Kate had turned the letter over and discovered a postscript on the back. Katherine, who had missed it, bent down, and they read it cheek to cheek.

P.S. I will add, for this will perhaps make your acceptance the quicker to come to, that Nicholas’s name is never mentioned here, either by me or the servants, or even Elsie herself. So that end of things need cause you no anxiety. Elsie is a charming, well-mannered child.

That paragraph had not been intended for Kate’s eyes. Katherine understood that at once, but it was all that she did understand about it. She frowned, puzzled.

“Notice how she says ‘Make your acceptance quicker to come to’,” Kate pointed out sharply. “She takes it for granted you’ll come to it, apparently. If there is any question, it’s only one of time. But why isn’t Nick’s name mentioned?”

Katherine shrugged. “I am afraid she must have quarrelled with him, too, just as she did with your father and me. But if that’s so it must be terrible for both of them, since he owes her so much and she counted on him so to make up for Father and me and later you, Kate, and everything! How could he quarrel with her? Why, he should have put up with anything!”

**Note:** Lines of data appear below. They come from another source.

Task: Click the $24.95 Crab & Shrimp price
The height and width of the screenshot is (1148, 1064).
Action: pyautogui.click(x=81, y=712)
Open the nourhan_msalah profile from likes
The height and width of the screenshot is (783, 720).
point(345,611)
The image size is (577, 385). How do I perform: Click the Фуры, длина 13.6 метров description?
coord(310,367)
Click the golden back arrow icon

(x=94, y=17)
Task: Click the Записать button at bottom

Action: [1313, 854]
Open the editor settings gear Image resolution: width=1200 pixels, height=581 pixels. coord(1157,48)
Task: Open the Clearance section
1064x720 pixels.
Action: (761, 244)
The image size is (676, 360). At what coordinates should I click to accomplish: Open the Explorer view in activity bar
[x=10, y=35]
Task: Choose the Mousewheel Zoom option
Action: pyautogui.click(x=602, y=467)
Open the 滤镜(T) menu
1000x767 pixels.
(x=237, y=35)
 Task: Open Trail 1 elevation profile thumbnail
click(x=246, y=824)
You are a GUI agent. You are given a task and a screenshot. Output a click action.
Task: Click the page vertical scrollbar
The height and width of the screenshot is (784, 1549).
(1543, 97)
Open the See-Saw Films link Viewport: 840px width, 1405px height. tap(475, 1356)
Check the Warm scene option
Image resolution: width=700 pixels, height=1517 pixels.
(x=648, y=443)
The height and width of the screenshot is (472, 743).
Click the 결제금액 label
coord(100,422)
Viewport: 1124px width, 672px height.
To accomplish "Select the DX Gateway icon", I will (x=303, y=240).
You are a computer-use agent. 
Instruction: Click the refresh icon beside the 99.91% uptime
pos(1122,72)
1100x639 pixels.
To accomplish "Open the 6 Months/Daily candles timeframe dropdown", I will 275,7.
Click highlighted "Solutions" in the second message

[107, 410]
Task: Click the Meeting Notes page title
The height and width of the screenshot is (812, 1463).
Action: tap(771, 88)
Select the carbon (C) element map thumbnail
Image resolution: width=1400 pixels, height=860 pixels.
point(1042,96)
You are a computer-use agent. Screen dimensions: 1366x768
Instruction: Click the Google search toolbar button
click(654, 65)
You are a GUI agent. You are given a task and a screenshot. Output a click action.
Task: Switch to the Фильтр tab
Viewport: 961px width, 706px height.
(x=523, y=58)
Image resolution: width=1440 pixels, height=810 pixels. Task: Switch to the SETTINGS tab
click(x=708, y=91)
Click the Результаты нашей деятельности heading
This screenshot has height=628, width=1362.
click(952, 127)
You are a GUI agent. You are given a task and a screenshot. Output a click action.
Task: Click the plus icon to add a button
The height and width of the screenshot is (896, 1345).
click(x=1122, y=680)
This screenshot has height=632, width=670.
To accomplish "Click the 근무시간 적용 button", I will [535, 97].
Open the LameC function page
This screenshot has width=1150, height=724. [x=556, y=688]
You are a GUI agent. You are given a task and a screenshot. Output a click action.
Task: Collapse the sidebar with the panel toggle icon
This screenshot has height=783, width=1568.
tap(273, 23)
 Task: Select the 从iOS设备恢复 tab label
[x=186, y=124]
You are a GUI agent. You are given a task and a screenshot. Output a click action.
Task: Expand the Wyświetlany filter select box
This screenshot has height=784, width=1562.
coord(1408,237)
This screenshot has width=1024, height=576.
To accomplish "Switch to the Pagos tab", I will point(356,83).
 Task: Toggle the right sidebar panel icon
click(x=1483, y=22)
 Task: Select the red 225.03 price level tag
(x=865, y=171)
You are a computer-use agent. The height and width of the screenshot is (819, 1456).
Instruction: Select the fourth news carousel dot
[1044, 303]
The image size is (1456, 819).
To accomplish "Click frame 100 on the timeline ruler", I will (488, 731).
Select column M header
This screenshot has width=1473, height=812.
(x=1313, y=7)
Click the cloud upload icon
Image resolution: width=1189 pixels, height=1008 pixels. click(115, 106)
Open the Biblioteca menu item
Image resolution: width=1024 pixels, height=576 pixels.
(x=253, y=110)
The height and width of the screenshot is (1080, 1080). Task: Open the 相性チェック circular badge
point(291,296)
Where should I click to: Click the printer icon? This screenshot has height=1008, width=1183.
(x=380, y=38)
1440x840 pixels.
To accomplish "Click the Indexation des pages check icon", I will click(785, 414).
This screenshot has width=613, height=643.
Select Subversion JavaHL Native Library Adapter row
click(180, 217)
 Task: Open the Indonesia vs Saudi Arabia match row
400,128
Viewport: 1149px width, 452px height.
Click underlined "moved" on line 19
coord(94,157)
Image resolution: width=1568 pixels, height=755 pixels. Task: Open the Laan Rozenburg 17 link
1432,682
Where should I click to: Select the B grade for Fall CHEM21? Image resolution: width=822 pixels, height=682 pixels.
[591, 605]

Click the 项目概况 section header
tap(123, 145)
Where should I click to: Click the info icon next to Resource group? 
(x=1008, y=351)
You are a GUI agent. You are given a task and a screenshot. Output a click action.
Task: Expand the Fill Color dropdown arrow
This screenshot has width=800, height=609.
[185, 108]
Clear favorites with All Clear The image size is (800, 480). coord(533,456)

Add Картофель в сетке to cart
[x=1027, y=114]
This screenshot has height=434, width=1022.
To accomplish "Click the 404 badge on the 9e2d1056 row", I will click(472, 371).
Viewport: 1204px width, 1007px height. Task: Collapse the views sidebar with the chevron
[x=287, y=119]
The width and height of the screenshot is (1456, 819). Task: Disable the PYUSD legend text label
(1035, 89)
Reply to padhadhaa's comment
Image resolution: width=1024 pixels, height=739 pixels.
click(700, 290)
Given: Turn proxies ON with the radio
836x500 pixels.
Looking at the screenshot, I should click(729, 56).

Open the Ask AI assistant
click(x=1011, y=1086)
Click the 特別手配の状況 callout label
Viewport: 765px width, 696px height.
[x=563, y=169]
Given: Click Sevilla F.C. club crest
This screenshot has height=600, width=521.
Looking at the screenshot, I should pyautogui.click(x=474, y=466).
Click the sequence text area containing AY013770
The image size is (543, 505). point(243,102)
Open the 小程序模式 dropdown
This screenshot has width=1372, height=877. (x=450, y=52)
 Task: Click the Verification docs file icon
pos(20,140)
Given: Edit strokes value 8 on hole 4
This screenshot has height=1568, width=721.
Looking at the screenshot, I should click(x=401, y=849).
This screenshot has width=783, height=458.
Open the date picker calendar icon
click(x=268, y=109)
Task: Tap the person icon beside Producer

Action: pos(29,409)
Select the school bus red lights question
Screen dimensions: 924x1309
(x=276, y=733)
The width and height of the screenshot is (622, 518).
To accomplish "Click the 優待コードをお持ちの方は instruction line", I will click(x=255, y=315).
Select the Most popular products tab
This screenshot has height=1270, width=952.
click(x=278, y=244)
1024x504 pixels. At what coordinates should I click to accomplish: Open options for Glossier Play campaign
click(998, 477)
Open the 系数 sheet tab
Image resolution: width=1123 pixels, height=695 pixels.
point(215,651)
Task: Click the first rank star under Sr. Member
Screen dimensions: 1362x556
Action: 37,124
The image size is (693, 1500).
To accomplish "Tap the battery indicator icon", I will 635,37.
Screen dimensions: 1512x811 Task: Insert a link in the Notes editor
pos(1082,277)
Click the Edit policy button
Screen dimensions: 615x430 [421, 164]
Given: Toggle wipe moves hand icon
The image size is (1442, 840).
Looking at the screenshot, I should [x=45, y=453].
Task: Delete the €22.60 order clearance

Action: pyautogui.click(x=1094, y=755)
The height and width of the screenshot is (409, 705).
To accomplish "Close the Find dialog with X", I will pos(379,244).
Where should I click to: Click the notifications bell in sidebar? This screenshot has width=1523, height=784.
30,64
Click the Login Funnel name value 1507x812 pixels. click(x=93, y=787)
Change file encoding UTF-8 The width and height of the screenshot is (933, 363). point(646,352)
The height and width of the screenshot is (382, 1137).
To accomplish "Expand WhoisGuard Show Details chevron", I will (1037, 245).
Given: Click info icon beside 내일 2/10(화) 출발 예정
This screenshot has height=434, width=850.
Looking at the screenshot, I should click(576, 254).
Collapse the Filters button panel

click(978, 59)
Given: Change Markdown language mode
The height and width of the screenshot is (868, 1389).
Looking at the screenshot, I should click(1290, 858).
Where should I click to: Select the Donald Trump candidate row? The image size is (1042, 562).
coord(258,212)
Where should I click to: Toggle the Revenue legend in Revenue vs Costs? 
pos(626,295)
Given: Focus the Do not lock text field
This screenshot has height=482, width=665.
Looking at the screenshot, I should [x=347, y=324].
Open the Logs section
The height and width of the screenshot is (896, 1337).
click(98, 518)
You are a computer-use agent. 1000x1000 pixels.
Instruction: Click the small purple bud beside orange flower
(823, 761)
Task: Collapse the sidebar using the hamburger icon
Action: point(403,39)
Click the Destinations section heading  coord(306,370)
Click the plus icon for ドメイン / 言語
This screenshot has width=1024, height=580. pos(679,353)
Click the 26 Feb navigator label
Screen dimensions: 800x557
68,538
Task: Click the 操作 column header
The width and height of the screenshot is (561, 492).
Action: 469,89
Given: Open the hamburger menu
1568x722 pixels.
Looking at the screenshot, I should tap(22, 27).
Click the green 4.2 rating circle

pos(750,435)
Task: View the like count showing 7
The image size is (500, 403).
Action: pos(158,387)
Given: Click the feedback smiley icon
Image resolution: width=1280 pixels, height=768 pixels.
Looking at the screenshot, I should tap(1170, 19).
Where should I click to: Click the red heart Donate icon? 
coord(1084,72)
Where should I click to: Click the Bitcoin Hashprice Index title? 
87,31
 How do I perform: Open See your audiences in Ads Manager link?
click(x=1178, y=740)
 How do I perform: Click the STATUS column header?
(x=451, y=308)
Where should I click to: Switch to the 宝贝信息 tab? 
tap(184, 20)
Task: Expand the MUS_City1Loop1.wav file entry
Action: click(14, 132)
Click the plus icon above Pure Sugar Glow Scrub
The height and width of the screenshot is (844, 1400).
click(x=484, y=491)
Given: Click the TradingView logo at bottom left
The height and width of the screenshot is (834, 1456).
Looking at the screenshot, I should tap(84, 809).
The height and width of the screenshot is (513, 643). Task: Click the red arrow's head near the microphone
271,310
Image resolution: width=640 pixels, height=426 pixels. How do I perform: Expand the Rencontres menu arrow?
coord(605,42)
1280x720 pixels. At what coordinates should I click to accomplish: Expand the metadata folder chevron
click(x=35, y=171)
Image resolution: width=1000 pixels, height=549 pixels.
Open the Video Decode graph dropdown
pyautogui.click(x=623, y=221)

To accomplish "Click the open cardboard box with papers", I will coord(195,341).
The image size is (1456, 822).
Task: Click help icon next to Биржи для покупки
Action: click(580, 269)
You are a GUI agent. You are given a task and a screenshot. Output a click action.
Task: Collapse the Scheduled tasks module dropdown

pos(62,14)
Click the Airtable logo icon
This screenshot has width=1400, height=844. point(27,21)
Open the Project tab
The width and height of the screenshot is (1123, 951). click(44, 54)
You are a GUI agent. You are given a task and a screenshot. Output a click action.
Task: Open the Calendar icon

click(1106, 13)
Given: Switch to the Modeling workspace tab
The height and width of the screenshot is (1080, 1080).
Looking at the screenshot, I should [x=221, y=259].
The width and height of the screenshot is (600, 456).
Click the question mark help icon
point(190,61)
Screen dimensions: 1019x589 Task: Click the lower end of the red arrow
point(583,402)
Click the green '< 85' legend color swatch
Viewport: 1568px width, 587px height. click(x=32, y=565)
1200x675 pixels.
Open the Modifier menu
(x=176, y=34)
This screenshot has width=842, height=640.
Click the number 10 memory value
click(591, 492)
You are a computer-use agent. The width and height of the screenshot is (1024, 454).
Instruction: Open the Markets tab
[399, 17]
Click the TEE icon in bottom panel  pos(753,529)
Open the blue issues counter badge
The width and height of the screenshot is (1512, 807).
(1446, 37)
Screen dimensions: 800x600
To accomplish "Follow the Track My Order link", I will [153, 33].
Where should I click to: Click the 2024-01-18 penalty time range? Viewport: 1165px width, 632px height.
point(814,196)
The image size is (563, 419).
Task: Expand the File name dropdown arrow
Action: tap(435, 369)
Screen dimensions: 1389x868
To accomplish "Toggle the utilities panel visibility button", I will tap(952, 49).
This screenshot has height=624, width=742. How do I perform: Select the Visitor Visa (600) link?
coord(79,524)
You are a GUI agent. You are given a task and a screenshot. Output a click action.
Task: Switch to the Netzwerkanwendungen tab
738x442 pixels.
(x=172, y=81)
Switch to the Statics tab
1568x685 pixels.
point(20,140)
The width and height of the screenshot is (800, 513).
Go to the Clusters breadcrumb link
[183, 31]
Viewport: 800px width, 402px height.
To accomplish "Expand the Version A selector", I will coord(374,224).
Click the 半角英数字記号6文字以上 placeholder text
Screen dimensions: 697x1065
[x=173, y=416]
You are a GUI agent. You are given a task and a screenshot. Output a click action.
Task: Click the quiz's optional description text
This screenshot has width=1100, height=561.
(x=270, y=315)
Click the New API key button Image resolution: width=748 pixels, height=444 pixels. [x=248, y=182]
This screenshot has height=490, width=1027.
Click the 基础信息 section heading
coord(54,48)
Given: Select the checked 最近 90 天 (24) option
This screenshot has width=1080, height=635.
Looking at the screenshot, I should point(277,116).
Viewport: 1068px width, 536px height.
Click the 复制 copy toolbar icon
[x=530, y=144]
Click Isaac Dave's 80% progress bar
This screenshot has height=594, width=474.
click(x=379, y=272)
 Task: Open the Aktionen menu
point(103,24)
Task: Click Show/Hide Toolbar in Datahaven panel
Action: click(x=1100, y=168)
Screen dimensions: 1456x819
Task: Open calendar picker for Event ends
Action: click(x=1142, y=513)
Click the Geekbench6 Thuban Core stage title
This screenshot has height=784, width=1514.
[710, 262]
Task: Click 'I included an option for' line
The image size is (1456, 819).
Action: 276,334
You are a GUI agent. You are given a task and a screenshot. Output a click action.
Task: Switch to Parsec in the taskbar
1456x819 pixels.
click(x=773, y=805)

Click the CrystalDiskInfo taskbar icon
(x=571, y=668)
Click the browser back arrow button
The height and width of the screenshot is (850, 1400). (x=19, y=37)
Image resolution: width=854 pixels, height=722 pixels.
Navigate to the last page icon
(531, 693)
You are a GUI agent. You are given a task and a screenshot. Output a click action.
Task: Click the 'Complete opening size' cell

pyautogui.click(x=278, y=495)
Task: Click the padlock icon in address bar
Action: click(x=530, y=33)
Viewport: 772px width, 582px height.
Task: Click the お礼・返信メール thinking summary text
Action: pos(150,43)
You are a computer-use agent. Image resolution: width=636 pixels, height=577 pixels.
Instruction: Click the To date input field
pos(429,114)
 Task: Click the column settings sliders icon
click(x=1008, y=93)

Katherine’s cheek was again on her hand. Her face was all puzzle. “And why should Elsie be lonely in Oakdale?” she went on aloud, but almost to herself now. “Oakdale is quite a gay little place, and I know very well there are plenty of young people there. Some of them are children of friends of mine, friends I haven’t seen since I was married. Why, there are even the Denton children, just next door to Aunt Katherine’s! It’s all very mysterious, Elsie’s being lonely.”